*WORK ORDER*: Transcribe the lines below exactly, beginning with the line that holds "Instruction: Select the" and ending with the final line, both included. Pictures are to be left out.

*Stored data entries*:
--- START ---

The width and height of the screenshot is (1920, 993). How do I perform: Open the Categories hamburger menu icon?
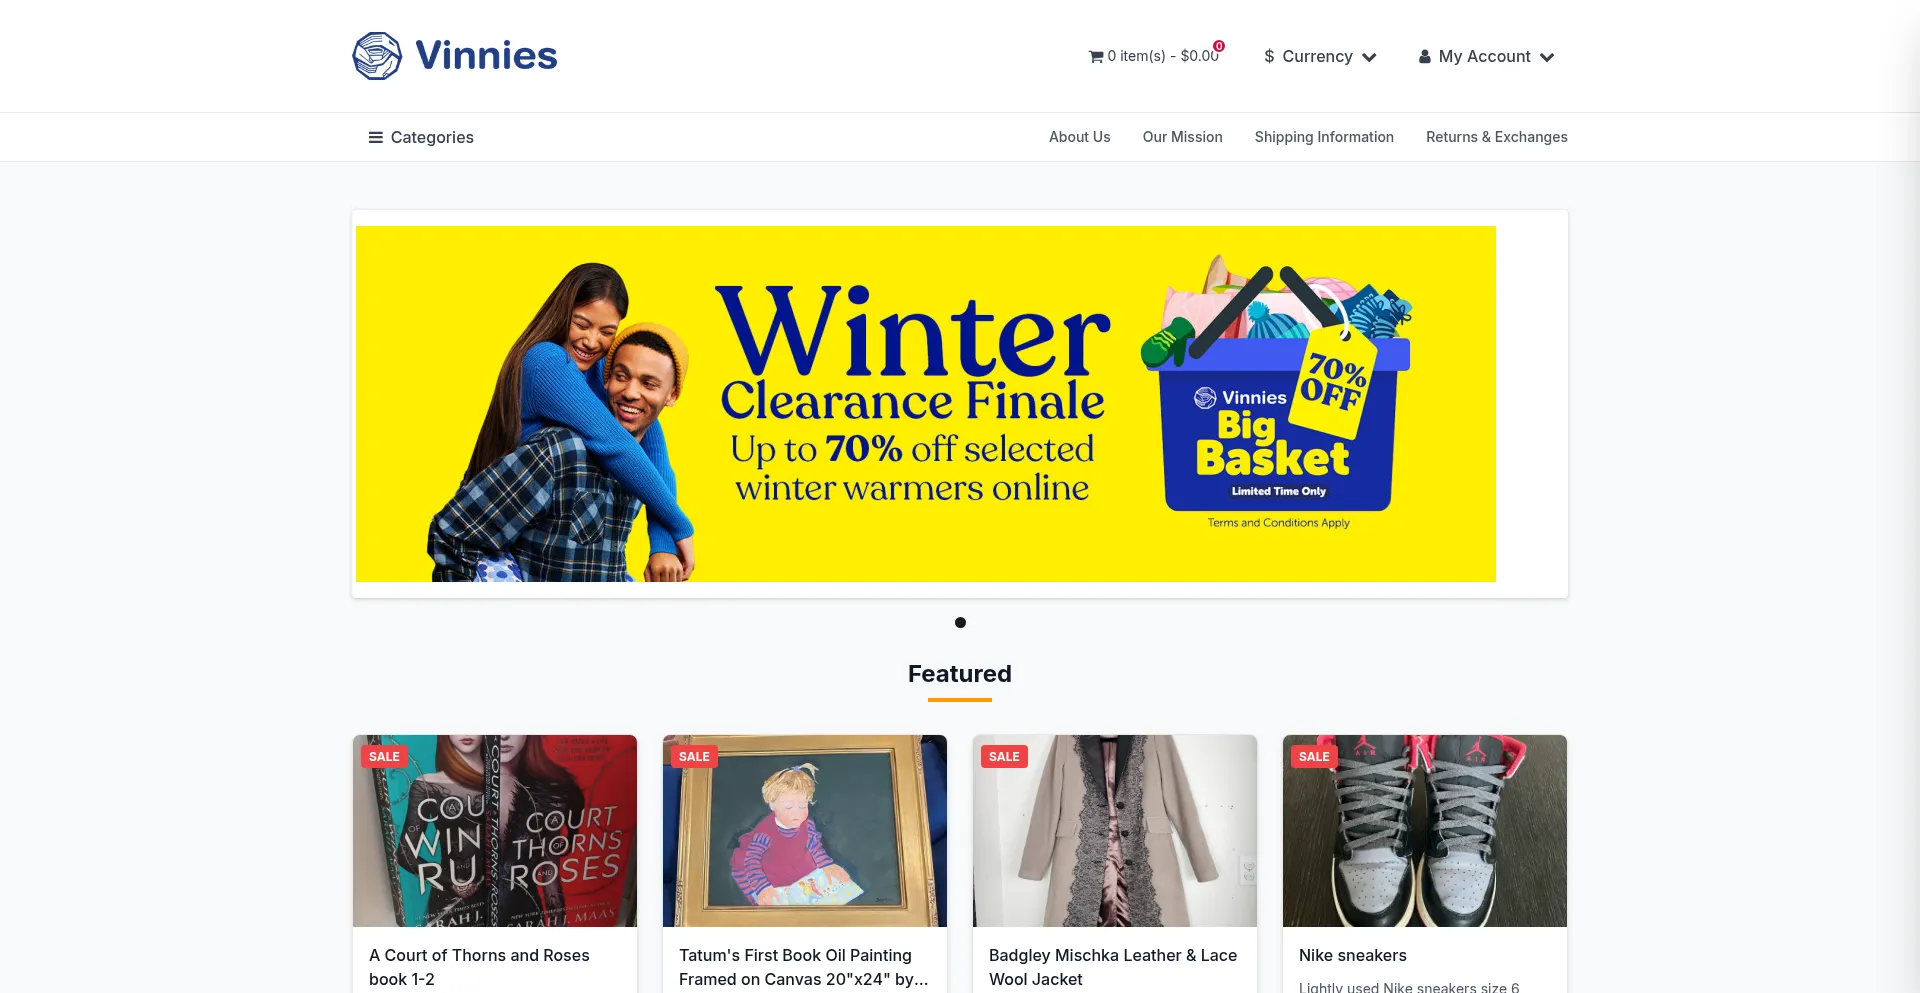coord(376,137)
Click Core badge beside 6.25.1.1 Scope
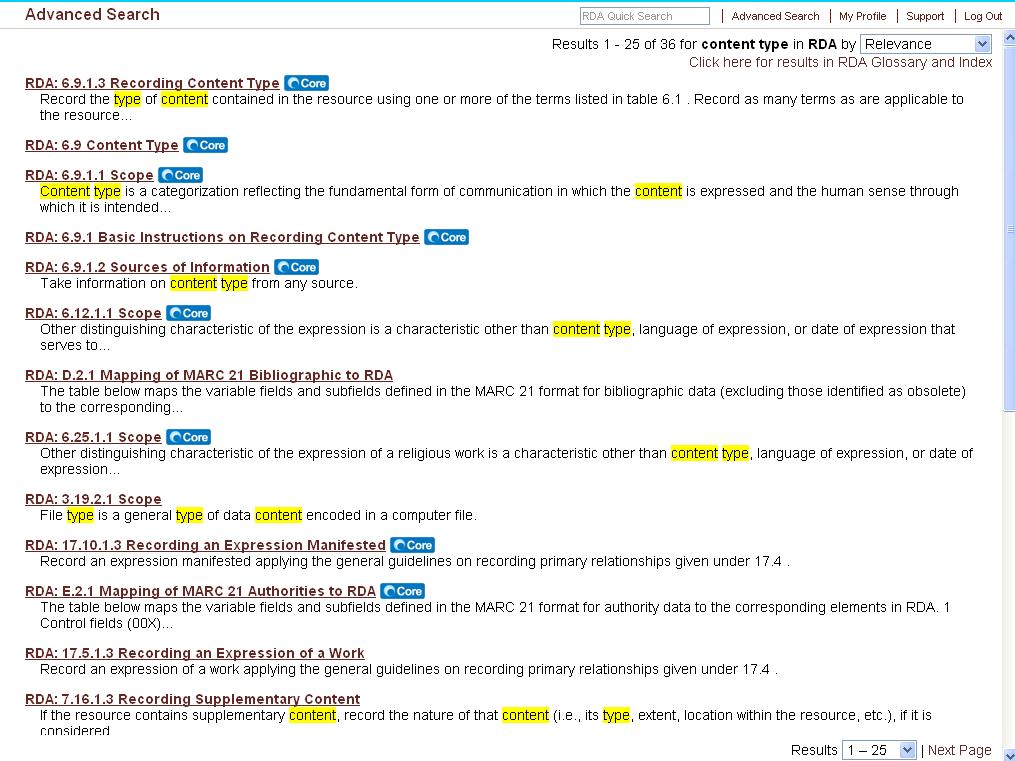Viewport: 1015px width, 761px height. (188, 437)
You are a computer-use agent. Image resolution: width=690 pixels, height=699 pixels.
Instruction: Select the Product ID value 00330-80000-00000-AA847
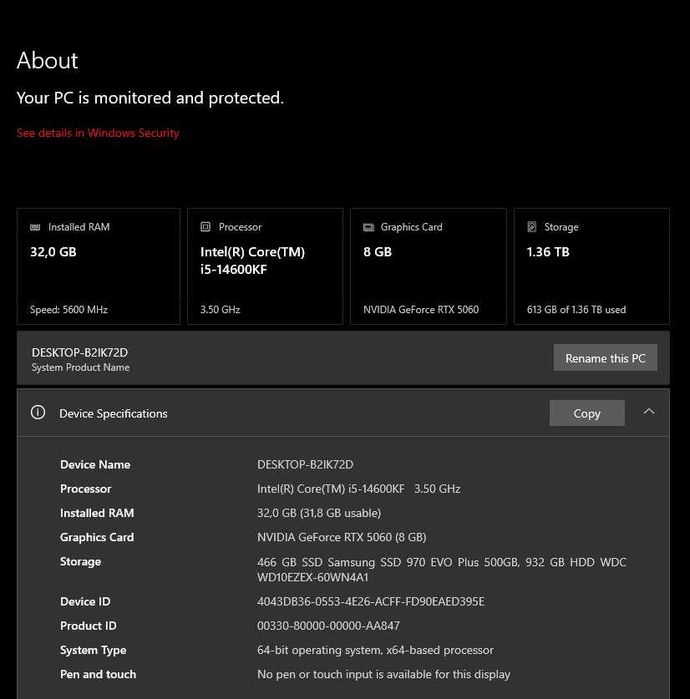(328, 626)
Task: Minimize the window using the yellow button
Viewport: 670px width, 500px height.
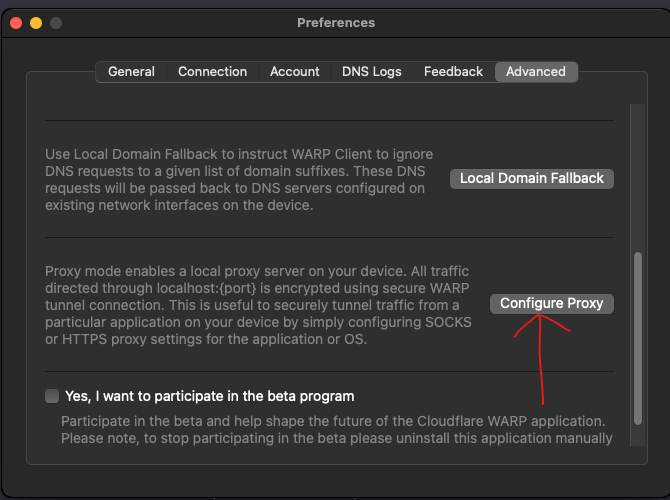Action: click(x=36, y=22)
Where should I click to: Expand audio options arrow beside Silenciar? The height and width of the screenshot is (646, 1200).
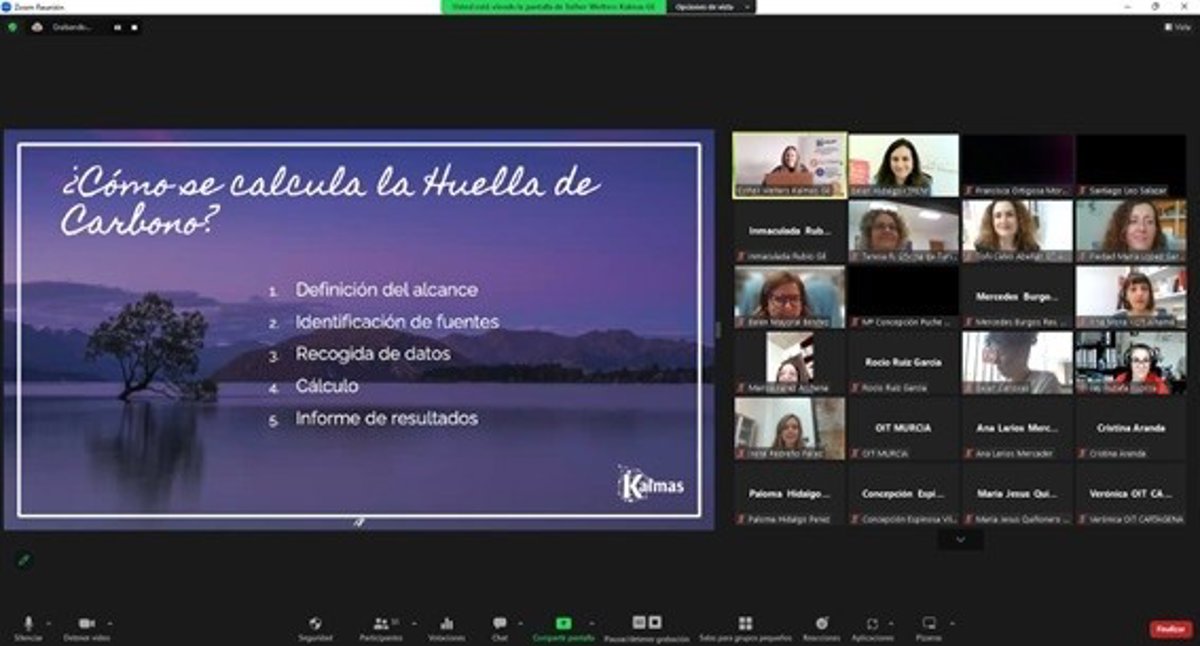49,622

--- END ---

*RESPONSE TO THIS EXERCISE*:
Instruction: Select the Product ID value 00330-80000-00000-AA847
(328, 626)
Task: Minimize the window using the yellow button
Viewport: 670px width, 500px height.
Action: click(x=36, y=22)
Where should I click to: Expand audio options arrow beside Silenciar? The height and width of the screenshot is (646, 1200).
49,622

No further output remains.